### ZU BEARBEITENDE AUFGABEN:
• 1. Was bedeutet weniger Freiheit laut dem Auszug am Ende?
• 2. Erläutern Sie anhand des Auszugs, warum darin gefordert wird, die Warnung ernst zu nehmen und die schreibende Person nicht so zu behandeln, als gehöre sie „in die Klapse“.
• 3. Setzen Sie den Auszug über schwindende Freiheit und den Umgang mit Dissidenten im Anschluss an seinen letzten Satz fort.

### AUSZUG:
+-------+
Weniger Freiheit bedeutet am Ende kein mehr an Sicherheit oder Wohlstand, sondern das krasse Gegenteil. Auf diesem Weg der „Großen Koalition“ geht die "Koalition des Fortschritts" munter weiter. Und alles wird immer enger werden: Insbesondere die unglaublichen Misserfolge, die wir bereits sehen und die unweigerlich noch größer werden werden, müssen immer mehr den „Saboteuren“ - Kapitalisten, Juden, Nicht-Deutsche, Bolschewiken, Ungeimpften, Querdenkern etc pp in die Schuhe geschoben werden. Misserfolg ist kein Grund mehr für Umdenken, sondern für Lock-In und mehr vom Gleichen. Kopf runter und durch. Der Wille zählt. Nicht die Wirklichkeit. Wir kennen das alles und alle aus Guido Knopp oder wem auch sonst. Da sind wir. Und ich habe nicht laut und entschieden genug gekämpft. Vere. 
Und doch will ich das nicht mitmachen. Ich warne Euch davor. Nehmt das ernst. Tut nicht so, als gehörte ich in die Klapse oder wäre im Abwärtsstrudel. So ist die Sowjetunion gegen Dissidenten vorgegangen. Am Ende auch mit Spritzen und Pharmazie - nach den Jahrzehnten des Erschiessens.
+-------+
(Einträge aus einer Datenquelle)
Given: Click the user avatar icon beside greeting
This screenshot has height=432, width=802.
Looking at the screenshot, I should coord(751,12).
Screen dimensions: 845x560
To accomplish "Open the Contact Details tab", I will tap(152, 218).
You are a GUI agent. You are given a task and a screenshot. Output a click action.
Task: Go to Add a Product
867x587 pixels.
+-------+
### GELÖSTE AUFGABEN:
• 1. Weniger Freiheit bedeutet am Ende kein Mehr an Sicherheit oder Wohlstand, sondern das krasse Gegenteil.

• 2. Der Auszug begründet dies damit, dass die Sowjetunion auf diese Weise gegen Dissidenten vorgegangen ist. Nach Jahrzehnten des Erschießens geschah dies am Ende auch mit Spritzen und Pharmazie.

• 3.
Lieber J, es geht mir um Gerechtigkeit, die ohne die Freiheit der Gewissen in Fragen von Leben, Tod und Unverletzlichkeit / Würde des Person nicht zu haben ist. Es geht mir nicht um lächerliche Freiheit, irgendetwas zu tun, was mein Egoismus will. Ich brauche die Freiheit, nichts zu tun, was mir mein Gewissen verbietet. Ich wäre der erste - und sicher vor Dir - wenn es darum ginge, für die Gerechtigkeit und die ihre zugrundeliegende Freiheit mein Leben zu geben. Ich habe null Angst. Nicht vor Corona, und kaum vor dem Corona-Staat (nochmals: Nie Angst vor Gottes Natur, aber Skepsis gegenüber dem Menschen, insb. Im Kollektiv / der Masse). Um mich geht es nicht. Es geht um viele, deren Gewissen man offensichtlich als disponibel betrachtet, wenn es die Volksgemeinschaft (verkörpert in „Der Partei“ oder „Der Umfrage“) so will. Das ist Unrecht, gegen das ich mich wehre. Ich möchte Euch aber bei der Umsetzung der großen Visionen - Sieg gegen Corona oder gegen den Klimawandel - auch nicht im Wege stehen. Ich will nicht ständige rechthaberisch intervenieren und mit Euch streiten. Ich liebe Dich und die anderen Freunde. Irgendwann wird man die Siebenergesellschaft verbieten, weil keine Frauen dabei sind. Das wäre schade, aber dann auch nicht zu ändern. Ich möchte mich aber an sie erinnern, als etwas lebendiges - nicht vergangenes. Und wenn ich also gehe, dann gehe ich insb. also auch wegen DIR. Aus diesen Gründen. Ihr habt mein Leben verändert - nicht so wie ich es wollte. Aber ich verstehe, dass Ihr nicht versteht. Ich habe nur mit euch geredet. Ich habe nichts verändern wollen, was Ihr nicht selber wollen würdet. Das genügt Euch aber nicht. So einfach ist es.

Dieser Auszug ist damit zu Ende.